# DATA PROVIDED:
= Beginning of Section =

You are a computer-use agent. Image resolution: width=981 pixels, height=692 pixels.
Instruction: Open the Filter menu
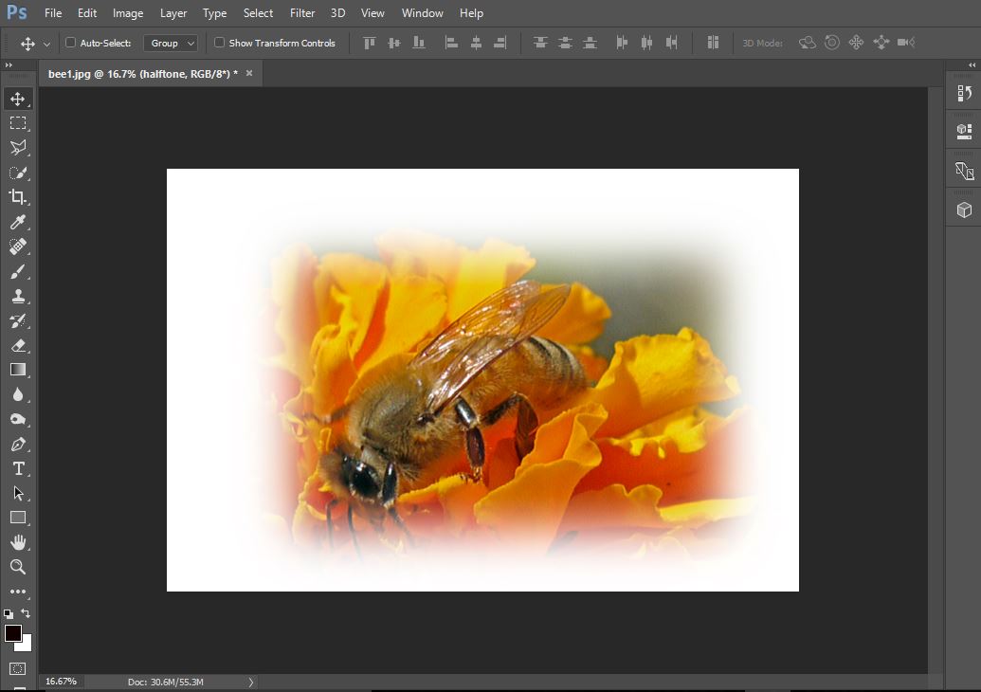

= End of Section =
= Beginning of Section =

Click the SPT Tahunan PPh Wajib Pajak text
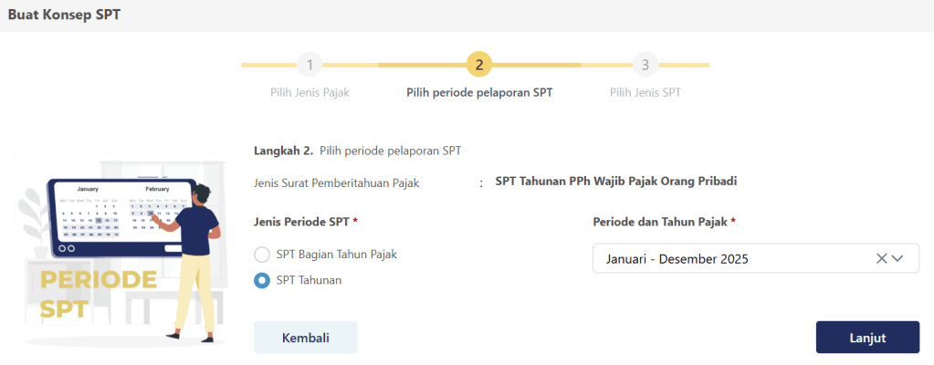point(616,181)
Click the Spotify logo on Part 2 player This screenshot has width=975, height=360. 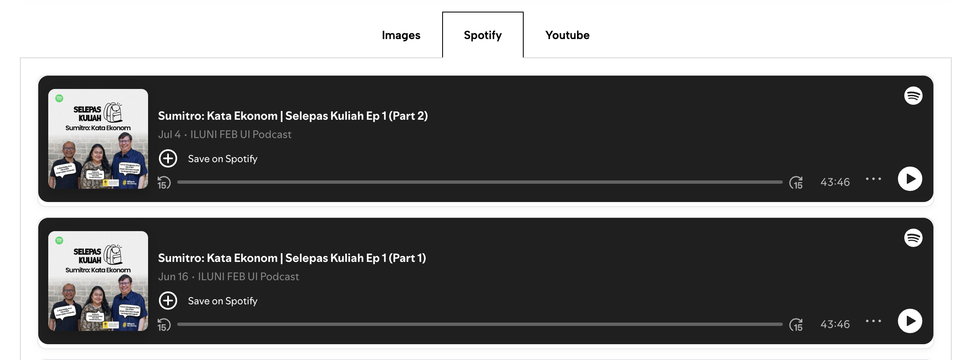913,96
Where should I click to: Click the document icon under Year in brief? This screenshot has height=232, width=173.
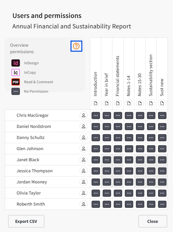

= End of Section =

# WHAT YOU ARE ASKED TO DO:
Return exactly, and only, the lines above starting at the line that contains "You are a computer-use" and ending at the line that contains "Instruction: Open the Filter menu".

# SOLUTION FOR THIS TASK:
You are a computer-use agent. Image resolution: width=981 pixels, height=692 pixels.
Instruction: Open the Filter menu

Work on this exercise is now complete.